Incorporation of exogenous arachidonic acid into TAG is increased in activated HSCs.
A. Overview of the omega-6 fatty acid synthesis pathway. B. Analysis of deuterated 18:2 and 20:4 incorporation in several TAG-PUFA species. Freshly isolated HSCs were incubated for seven days with 25 µM 18:2-d4 or 25 µM 20:4-d8. After neutral lipid extraction, HPLC-MS was performed as described. Values are expressed relative to the level of the respective undeuturated TAG species present at day 7. The results represent the means ± SEM of three experiments. C, D. Freshly isolated HSCs were incubated at day 0, 3 or 6 with 25 µM 20:4-d8 for 24 h. Subsequently, neutral lipids were extracted and HPLC-APCI-MS analysis was performed.

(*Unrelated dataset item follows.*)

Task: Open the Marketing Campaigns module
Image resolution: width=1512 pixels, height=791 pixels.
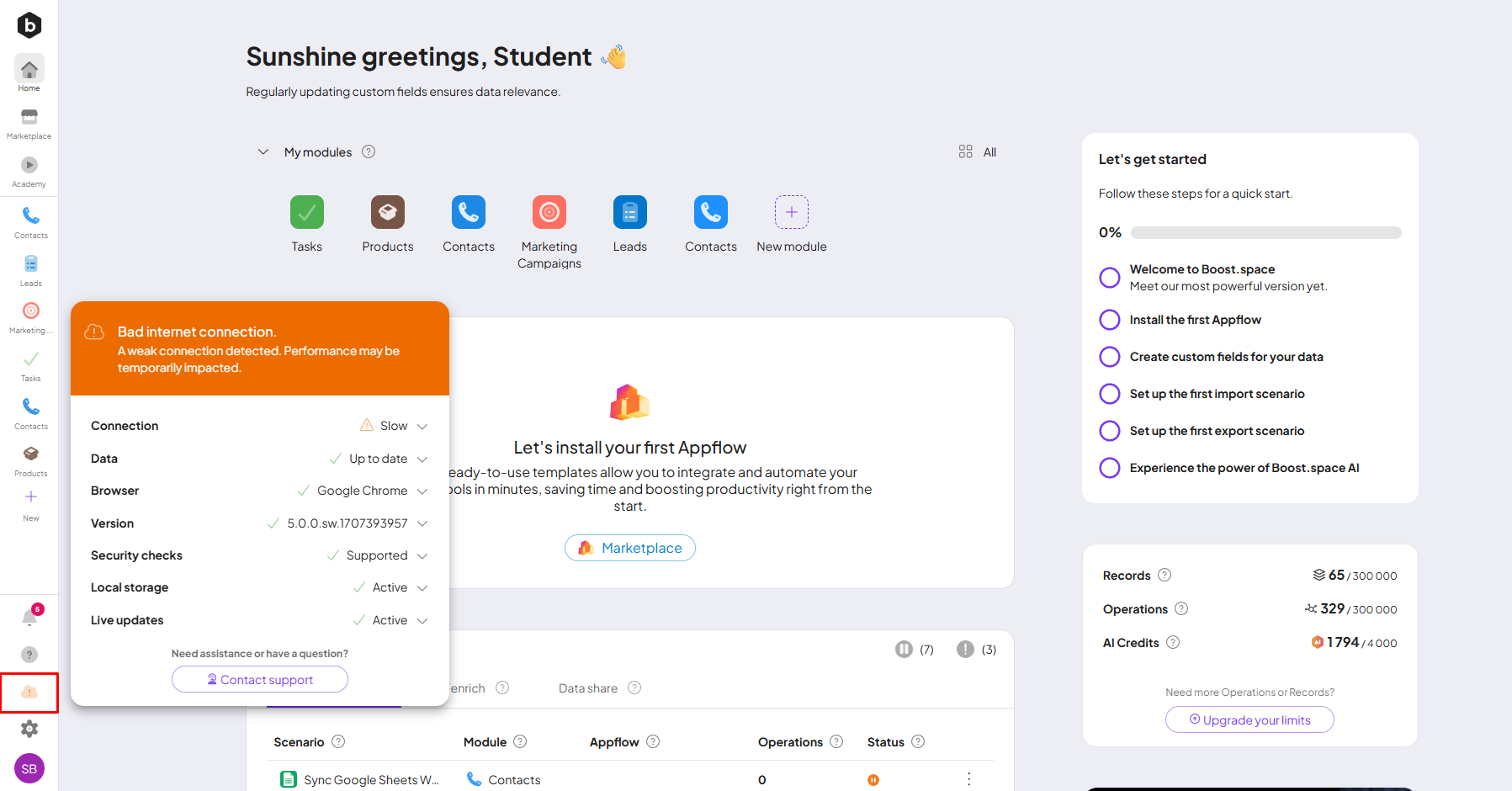Action: (549, 213)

C. Contour plots of HPLC-APCI-MS analysis of HSC at day 0 and 7 in the m/z 880–1050 region. Positions of unlabeled species are indicated with a straight line and relative position of species with one or two d8-labeled acyl chains are indicated by dotted lines. Arrowheads indicate TAG species with three d8-labeled acyl chains. D. Quantification of several TAG species containing d8-labeled acyl chains during HSC activation. The results represent the means ± SEM of three experiments.